- WHAT TO PRODUCE -
Transcribe the rows verbatim, starting with the first row and ending with the line that contains "Click the NOT". Include both of those lines.
* BEGIN PROVIDED RECORDS *
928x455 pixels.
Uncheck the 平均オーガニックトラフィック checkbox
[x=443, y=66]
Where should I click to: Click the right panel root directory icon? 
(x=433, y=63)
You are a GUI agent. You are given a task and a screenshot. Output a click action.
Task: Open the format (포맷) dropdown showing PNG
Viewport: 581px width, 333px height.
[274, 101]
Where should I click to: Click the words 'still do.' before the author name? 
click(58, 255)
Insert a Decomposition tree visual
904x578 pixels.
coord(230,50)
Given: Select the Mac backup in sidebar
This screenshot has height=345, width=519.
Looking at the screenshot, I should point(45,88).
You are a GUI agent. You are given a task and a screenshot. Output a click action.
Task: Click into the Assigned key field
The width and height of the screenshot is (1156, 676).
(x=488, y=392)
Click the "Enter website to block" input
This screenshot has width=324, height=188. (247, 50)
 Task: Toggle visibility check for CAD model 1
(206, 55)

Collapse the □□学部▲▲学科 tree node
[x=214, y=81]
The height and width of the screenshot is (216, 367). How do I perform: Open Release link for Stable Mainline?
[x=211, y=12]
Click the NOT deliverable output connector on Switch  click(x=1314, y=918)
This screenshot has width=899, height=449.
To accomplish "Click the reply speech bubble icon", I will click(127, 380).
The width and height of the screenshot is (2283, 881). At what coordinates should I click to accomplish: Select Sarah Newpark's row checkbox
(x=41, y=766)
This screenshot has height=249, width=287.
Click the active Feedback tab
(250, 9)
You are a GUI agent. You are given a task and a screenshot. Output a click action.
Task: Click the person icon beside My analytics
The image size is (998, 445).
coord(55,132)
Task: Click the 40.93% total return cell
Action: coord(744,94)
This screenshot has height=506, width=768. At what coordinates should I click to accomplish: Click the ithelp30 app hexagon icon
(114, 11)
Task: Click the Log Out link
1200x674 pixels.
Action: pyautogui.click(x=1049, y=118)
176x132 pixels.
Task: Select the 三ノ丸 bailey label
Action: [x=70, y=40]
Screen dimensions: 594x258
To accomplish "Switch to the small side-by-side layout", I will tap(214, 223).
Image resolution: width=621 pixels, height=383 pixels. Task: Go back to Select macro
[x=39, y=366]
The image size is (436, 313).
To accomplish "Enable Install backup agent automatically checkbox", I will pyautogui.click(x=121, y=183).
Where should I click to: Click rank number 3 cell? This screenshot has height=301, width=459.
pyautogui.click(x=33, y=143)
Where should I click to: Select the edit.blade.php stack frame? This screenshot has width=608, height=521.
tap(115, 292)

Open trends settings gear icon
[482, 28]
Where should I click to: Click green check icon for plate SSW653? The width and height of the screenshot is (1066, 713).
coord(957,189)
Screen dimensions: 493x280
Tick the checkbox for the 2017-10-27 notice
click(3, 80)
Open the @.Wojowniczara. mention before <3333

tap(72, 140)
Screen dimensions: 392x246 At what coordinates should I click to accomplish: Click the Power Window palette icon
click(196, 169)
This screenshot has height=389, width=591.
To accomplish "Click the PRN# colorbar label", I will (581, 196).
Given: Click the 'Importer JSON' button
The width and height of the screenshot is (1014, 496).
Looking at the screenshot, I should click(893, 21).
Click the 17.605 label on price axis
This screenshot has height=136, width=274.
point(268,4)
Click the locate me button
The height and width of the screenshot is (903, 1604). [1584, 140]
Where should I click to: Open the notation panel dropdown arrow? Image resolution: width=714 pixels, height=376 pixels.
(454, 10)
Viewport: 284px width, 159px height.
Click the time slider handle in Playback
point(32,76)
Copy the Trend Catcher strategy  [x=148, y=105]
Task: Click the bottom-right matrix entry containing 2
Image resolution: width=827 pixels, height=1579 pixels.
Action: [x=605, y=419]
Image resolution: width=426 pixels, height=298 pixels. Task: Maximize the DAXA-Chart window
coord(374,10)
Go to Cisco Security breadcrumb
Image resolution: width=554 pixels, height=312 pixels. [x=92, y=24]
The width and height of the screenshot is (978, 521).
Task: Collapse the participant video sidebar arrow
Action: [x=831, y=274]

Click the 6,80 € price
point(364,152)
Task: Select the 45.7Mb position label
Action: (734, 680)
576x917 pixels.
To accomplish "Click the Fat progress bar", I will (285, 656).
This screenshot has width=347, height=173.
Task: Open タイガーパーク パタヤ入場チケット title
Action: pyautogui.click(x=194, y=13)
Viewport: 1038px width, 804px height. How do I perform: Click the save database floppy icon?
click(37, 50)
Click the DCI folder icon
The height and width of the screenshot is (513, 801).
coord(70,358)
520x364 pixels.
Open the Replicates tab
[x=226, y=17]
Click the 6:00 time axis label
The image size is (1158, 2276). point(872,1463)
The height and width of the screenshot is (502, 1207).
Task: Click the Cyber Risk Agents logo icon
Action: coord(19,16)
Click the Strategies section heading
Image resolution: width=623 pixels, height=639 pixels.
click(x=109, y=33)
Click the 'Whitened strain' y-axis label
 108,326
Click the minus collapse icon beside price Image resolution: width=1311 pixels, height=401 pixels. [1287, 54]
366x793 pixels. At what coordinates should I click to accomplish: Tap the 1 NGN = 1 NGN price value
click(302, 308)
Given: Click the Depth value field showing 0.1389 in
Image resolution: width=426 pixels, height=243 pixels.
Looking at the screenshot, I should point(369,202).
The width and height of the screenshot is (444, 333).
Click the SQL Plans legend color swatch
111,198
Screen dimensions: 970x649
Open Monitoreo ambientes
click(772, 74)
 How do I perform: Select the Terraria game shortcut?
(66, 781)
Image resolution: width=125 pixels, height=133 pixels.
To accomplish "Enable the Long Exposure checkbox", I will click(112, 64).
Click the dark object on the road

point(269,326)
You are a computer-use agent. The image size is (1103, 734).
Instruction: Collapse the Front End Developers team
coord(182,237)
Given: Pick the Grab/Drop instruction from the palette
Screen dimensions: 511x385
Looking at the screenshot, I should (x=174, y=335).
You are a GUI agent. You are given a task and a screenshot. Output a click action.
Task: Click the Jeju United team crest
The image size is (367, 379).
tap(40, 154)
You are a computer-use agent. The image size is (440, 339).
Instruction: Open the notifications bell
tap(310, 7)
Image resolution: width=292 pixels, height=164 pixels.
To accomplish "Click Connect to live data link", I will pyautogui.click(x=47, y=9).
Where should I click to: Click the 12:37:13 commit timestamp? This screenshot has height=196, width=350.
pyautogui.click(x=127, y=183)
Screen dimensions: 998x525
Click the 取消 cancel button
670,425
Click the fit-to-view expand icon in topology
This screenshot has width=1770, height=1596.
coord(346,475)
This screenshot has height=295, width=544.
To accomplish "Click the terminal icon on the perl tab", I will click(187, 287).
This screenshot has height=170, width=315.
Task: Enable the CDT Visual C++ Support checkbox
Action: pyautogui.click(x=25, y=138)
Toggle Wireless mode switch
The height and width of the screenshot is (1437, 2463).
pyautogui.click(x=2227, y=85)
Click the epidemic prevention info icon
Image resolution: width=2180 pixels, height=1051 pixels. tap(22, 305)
* END PROVIDED RECORDS *
- RESULT OF THIS TASK -
928x455 pixels.
Uncheck the 平均オーガニックトラフィック checkbox
[x=443, y=66]
Where should I click to: Click the right panel root directory icon? 
(x=433, y=63)
You are a GUI agent. You are given a task and a screenshot. Output a click action.
Task: Open the format (포맷) dropdown showing PNG
Viewport: 581px width, 333px height.
[274, 101]
Where should I click to: Click the words 'still do.' before the author name? 
click(58, 255)
Insert a Decomposition tree visual
904x578 pixels.
coord(230,50)
Given: Select the Mac backup in sidebar
This screenshot has height=345, width=519.
Looking at the screenshot, I should point(45,88).
You are a GUI agent. You are given a task and a screenshot. Output a click action.
Task: Click into the Assigned key field
The width and height of the screenshot is (1156, 676).
(x=488, y=392)
Click the "Enter website to block" input
This screenshot has width=324, height=188. (247, 50)
 Task: Toggle visibility check for CAD model 1
(206, 55)

Collapse the □□学部▲▲学科 tree node
[x=214, y=81]
The height and width of the screenshot is (216, 367). How do I perform: Open Release link for Stable Mainline?
[x=211, y=12]
Click the NOT deliverable output connector on Switch  click(x=1314, y=918)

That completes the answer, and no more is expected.